▸ WORK ITEM
In full and without change, retype the records.

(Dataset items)
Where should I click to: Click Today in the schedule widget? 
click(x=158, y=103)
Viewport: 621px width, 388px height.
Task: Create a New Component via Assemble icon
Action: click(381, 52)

▸ RESPONSE BELOW
Where should I click to: Click Today in the schedule widget? 
click(x=158, y=103)
Viewport: 621px width, 388px height.
Task: Create a New Component via Assemble icon
Action: click(381, 52)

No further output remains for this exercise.